(SUPPLIED DATA)
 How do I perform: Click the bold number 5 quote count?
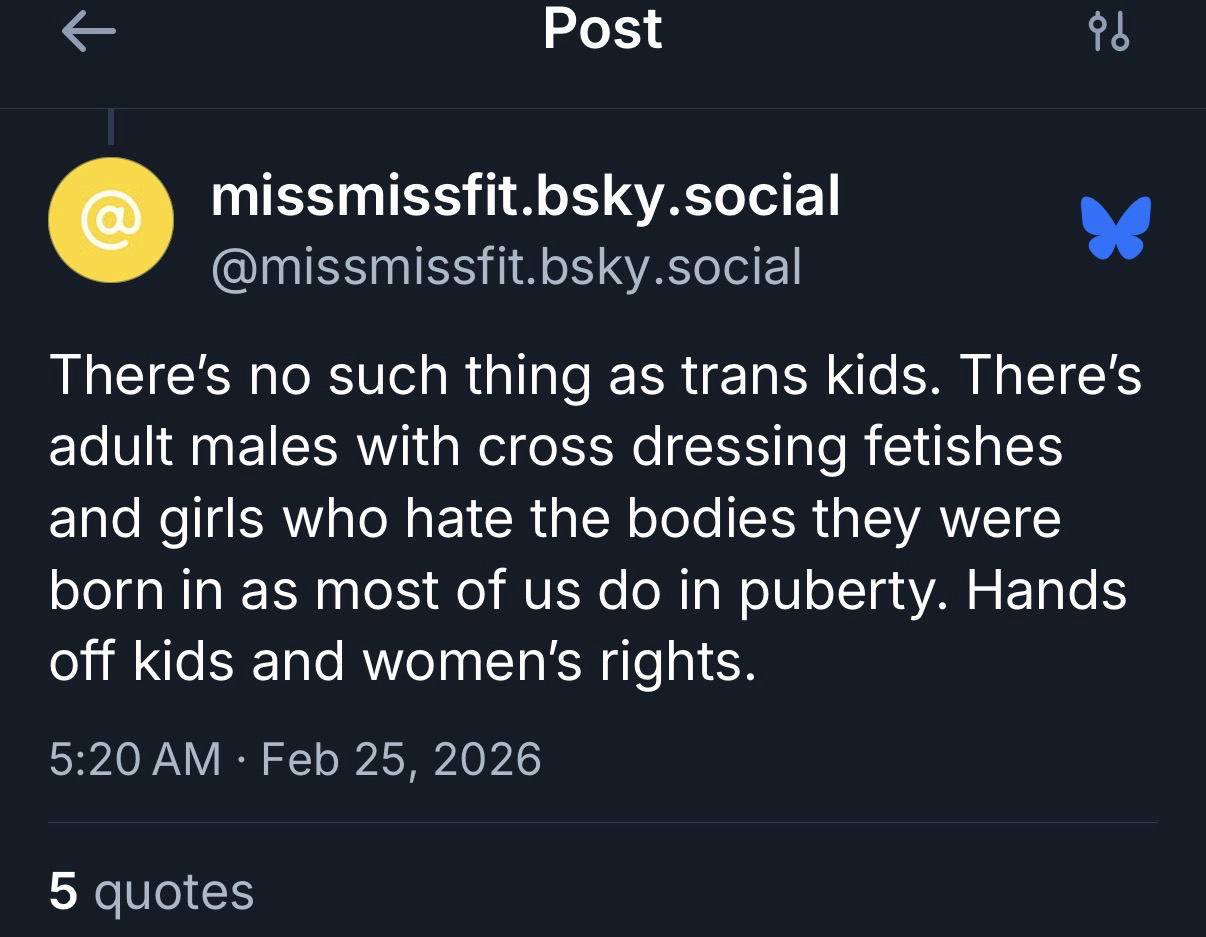coord(63,891)
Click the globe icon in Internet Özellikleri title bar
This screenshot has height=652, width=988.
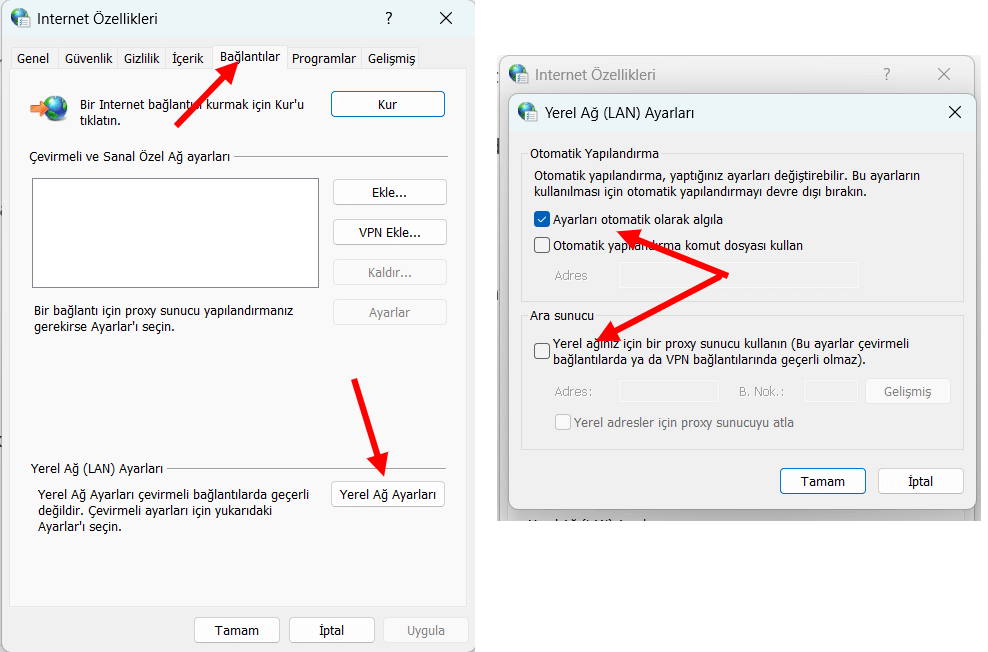point(20,18)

(ASSIGNMENT) Could you restate the material word for word, omitting the pictures?

(PROBLEM SOLUTION)
 How do I perform: Click the bold number 5 quote count?
coord(63,891)
Click the globe icon in Internet Özellikleri title bar
This screenshot has height=652, width=988.
point(20,18)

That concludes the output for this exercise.